* Source:
--- START ---
Elections: Local officials get nods in statewide races; voters pass propositions 13 and 14

Posted: June 9, 2010 10:48 p.m.
Updated: June 10, 2010 7:30 a.m.

Meg Whitman, left center, winner of the Republican nomination for governor of California, and Carly Fiorina, the GOP nominee for the U.S. Senate from California, are joined by Lt. Gov. Abel Maldonado, left, and California state Sen. Tony Strickland as they celebrate at a post-primary election celebration in Anaheim on Wednesday.

The two state senators who represent the Santa Clarita Valley both have a shot at statewide offices in November, according to Wednesday's final vote tallies from the California primary election.

Sen. Tony Strickland, who represents parts of the west and central Santa Clarita Valley, won the Republican nomination for state controller in Tuesday's election.

Sen. George Runner, whose district encompasses the rest of the Santa Clarita Valley, won the Republican nomination for the Board of Equalization District 2 seat.

Strickland, who emerged from the primary race with nearly 60 percent of the Republican vote, will face Democratic incumbent John Chiang in November. Chiang beat Strickland in a race for the Controller's Office in 2006.

The Republican senator celebrated election night with the Meg Whitman camp at the Universal City Hilton Hotel. He said Whitman, who won the Republican gubernatorial race, asked him to seek the office again.

"I believe (I), as controller, and Whitman at the top are going to be the team that turns this state around," Strickland said Tuesday night, criticizing Chiang for what he called a lack of leadership.

Runner bested a field of three other Republican candidates and received nearly 36 percent of the total votes cast.

He will face Democrat Chris Parker in the November election.

"I am honored to have won the Republican nomination for California's tax board," Runner said in a statement issued Wednesday.
--- END ---
* Listing:
--- START ---
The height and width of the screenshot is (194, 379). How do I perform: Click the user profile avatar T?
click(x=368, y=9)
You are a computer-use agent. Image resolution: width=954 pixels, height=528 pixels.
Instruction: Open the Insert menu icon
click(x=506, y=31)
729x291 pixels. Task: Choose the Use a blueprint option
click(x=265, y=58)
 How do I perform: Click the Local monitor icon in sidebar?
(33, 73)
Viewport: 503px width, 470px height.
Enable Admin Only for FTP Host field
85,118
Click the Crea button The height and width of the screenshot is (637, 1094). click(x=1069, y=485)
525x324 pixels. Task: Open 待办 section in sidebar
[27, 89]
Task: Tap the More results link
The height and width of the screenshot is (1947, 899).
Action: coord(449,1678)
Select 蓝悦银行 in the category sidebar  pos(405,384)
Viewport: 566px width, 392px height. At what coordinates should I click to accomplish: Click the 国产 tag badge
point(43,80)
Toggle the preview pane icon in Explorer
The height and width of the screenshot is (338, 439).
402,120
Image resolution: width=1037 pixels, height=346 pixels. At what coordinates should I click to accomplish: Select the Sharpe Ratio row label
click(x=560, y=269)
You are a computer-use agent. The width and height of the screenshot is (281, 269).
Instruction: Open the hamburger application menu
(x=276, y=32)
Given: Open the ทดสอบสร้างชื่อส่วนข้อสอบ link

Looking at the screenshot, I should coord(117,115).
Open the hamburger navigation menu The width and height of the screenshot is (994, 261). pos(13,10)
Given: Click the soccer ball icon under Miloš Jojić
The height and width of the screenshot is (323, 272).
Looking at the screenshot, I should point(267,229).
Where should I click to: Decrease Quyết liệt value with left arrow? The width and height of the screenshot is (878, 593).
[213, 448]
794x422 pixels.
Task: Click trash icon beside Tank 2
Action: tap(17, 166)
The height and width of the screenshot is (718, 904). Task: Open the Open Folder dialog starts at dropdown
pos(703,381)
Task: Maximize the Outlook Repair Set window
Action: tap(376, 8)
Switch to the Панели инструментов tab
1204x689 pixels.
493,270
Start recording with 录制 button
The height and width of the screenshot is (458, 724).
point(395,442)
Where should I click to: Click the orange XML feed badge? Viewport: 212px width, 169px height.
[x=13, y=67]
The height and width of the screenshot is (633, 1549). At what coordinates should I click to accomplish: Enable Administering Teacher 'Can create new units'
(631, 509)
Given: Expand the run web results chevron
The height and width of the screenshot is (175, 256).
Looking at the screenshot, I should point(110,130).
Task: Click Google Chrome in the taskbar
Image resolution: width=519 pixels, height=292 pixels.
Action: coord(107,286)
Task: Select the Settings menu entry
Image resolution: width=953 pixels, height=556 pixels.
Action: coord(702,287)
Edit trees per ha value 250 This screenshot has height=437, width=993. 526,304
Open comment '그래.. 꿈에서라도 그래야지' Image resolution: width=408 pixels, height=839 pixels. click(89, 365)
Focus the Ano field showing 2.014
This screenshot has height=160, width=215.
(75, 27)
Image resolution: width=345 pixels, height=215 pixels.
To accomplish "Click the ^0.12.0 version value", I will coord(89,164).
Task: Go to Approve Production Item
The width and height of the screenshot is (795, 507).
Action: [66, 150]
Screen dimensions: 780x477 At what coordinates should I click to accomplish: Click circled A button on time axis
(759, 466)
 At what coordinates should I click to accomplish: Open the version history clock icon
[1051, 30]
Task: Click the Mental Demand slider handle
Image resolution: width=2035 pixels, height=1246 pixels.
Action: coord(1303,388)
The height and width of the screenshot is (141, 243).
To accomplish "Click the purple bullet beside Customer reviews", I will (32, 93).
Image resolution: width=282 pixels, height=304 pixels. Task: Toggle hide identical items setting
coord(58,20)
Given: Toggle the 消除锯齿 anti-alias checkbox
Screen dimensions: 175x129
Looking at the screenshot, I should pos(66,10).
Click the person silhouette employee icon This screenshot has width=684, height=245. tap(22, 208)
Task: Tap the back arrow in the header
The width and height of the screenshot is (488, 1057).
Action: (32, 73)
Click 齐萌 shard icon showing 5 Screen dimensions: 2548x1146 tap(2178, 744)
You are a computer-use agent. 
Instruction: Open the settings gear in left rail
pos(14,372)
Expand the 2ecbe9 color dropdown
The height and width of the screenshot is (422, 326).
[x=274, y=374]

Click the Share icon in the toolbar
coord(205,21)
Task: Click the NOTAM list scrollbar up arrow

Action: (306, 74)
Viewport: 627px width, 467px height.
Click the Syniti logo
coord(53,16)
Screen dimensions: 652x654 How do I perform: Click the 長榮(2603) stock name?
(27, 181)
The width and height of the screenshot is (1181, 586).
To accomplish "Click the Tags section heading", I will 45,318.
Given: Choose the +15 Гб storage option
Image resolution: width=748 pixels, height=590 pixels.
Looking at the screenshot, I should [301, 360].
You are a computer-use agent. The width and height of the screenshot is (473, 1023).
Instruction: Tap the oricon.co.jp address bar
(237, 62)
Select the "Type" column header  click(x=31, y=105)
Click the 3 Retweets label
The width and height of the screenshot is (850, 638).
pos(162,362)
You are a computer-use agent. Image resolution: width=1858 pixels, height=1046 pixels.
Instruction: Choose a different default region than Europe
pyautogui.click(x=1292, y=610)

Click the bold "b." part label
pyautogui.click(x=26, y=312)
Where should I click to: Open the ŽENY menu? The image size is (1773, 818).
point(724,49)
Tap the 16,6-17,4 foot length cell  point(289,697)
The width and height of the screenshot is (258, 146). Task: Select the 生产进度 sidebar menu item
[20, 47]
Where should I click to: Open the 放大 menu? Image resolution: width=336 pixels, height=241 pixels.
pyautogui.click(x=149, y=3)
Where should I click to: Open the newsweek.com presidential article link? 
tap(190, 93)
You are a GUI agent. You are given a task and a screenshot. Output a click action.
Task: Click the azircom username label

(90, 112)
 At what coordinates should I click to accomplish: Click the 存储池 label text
--- END ---
* Prompt: Restate the election news text starting with "Elections: Local officials" and going on through "2010 7:30 a.m.", swapping "Posted" for "Published".

* Written response:
Elections: Local officials get nods in statewide races; voters pass propositions 13 and 14

Published: June 9, 2010 10:48 p.m.
Updated: June 10, 2010 7:30 a.m.